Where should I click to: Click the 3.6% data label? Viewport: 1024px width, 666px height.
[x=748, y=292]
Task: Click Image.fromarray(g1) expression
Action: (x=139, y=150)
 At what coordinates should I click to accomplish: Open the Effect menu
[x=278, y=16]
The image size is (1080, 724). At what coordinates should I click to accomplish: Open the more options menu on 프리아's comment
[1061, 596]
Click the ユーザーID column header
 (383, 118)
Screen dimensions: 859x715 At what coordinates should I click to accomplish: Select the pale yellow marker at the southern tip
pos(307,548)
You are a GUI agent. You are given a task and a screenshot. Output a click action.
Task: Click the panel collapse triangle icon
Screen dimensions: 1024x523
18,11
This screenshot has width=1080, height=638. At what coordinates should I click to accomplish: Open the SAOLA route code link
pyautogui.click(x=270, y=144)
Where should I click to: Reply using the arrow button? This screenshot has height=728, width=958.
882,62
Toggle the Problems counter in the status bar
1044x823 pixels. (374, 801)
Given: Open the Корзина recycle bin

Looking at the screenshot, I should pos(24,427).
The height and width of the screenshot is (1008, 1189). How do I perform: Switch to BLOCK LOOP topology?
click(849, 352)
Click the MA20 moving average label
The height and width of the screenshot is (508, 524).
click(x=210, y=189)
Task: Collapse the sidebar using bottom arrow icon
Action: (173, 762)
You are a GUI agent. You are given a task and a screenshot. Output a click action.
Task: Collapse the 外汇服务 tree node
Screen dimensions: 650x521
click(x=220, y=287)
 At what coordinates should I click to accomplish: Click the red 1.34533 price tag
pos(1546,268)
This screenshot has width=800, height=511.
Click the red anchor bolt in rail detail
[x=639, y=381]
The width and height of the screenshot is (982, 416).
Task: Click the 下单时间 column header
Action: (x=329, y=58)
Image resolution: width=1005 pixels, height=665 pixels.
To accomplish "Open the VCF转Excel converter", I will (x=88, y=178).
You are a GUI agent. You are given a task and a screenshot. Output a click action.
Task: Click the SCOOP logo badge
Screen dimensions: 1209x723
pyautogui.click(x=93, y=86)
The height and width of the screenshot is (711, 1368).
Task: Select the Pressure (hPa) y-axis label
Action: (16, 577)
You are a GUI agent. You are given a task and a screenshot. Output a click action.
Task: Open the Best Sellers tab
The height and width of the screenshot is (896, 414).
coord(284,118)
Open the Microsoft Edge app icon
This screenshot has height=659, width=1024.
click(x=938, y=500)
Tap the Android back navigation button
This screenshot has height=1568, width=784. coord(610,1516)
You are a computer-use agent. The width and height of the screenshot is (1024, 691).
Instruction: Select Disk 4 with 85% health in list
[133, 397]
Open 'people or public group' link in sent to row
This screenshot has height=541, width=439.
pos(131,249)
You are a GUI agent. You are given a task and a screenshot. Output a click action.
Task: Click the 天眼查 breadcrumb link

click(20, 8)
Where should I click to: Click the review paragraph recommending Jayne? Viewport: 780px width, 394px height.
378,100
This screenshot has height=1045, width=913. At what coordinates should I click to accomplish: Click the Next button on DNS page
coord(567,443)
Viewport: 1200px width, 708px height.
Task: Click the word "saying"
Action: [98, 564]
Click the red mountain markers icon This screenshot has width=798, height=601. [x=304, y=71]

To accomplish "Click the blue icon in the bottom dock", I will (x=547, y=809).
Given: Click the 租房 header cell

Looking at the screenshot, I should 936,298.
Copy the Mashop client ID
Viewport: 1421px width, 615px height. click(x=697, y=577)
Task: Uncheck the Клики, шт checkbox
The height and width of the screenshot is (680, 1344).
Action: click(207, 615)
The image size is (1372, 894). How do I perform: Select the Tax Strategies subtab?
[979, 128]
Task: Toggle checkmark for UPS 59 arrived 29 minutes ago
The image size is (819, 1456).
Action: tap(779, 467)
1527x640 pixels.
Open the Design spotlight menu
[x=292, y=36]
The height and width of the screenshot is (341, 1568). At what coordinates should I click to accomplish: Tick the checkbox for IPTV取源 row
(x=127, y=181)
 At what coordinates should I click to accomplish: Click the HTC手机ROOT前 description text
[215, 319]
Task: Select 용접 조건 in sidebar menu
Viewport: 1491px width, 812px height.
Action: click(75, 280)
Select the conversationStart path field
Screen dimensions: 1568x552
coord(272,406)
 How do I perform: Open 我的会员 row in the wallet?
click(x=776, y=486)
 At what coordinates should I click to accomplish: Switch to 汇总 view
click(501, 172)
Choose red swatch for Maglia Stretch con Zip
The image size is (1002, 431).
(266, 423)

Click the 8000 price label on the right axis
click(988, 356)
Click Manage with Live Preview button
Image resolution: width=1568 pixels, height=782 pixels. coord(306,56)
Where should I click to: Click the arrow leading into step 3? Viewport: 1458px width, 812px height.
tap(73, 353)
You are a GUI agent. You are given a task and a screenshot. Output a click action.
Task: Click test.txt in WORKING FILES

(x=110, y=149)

◇ ◇ ◇ ◇ ◇ ◇ ◇

Work required - Your answer should be an exact copy of the lines from the one with "Click the 8000 price label on the right axis" through the end of the material, with no other lines.

Expected answer -
Click the 8000 price label on the right axis
click(988, 356)
Click Manage with Live Preview button
Image resolution: width=1568 pixels, height=782 pixels. coord(306,56)
Where should I click to: Click the arrow leading into step 3? Viewport: 1458px width, 812px height.
tap(73, 353)
You are a GUI agent. You are given a task and a screenshot. Output a click action.
Task: Click test.txt in WORKING FILES

(x=110, y=149)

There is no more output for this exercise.